Angelo had never the purpose to corrupt her; only he hath made an essay of her virtue, to practise his judgment with the disposition of natures."

Why alter here the "assay" of the old eds. to "essay"? Again, in The Comedy of Errors, act v. sc. 1, vol. ii. 168, Mr. Collier gives "essaying," and in As you like it, act i. sc. 3, vol. iii. 26, "essay'd;" while in All's well that ends well, act iii. sc. 7, vol. iii. 274, in the First Part of King Henry VI. act v. sc. 4, vol. iv. 329, in the Third Part of King Henry VI. act i. sc. 4, vol. v. 248, in Hamlet, act iii. sc. 1, vol. vii. 258, and in other plays, he prints " assay."

ACT IV.

SCENE 3.-C. p. 78.

"Then is there here one Mr. Caper, at the suit of master Threepile the mercer. Then have we here young Dizzy, and young Mr. Deep-vow, and Mr. Copper-spur, and Mr. Starvelackey," &c.

"So printed [Mr.'] in the old copies, and probably to be pronounced mister, because when Three-pile the mercer' is mentioned, he is called master at length: Shakespeare seems to have intended to make a distinction between gentlemen and tradesmen." COLLIER.

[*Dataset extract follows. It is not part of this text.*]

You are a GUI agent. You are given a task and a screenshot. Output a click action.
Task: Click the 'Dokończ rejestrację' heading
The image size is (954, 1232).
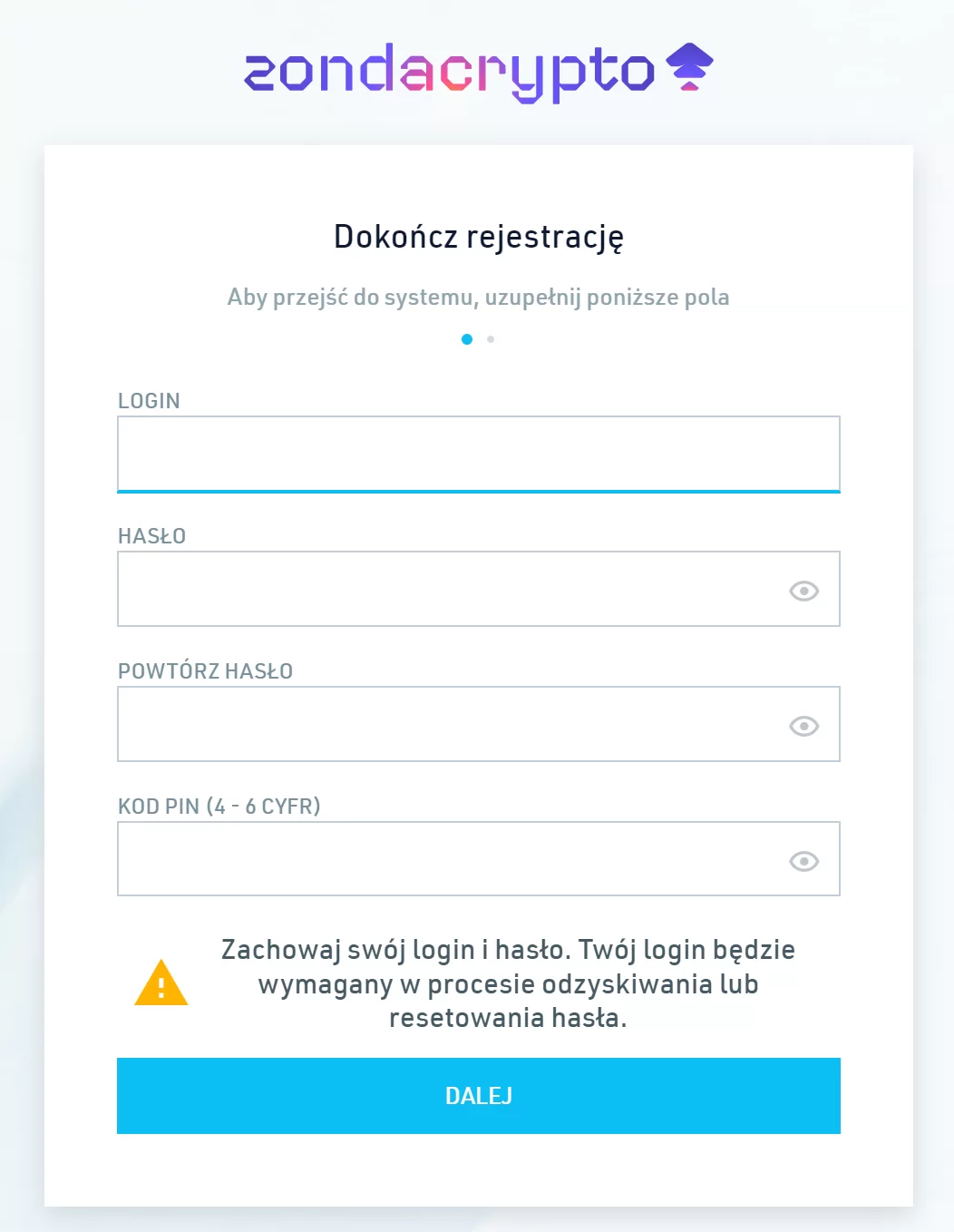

No such distinction was ever dreamed of by Shakespeare. A hundred passages from early MSS., and as many from early books, might be adduced to prove that Mr. and Master were put indiscriminately by transcribers and printers.

In the first folio of Beaumont and Fletcher's Works, among the headings to the Commendatory Verses, we find;

"Vpon Mr. John Fletcher's Playes." Sig. b 2.
"On Master John Fletchers Dramatical Poems."

Sig. b 3.

"On the Dramatick Poems of Mr. John Fletcher." Sig. c 2.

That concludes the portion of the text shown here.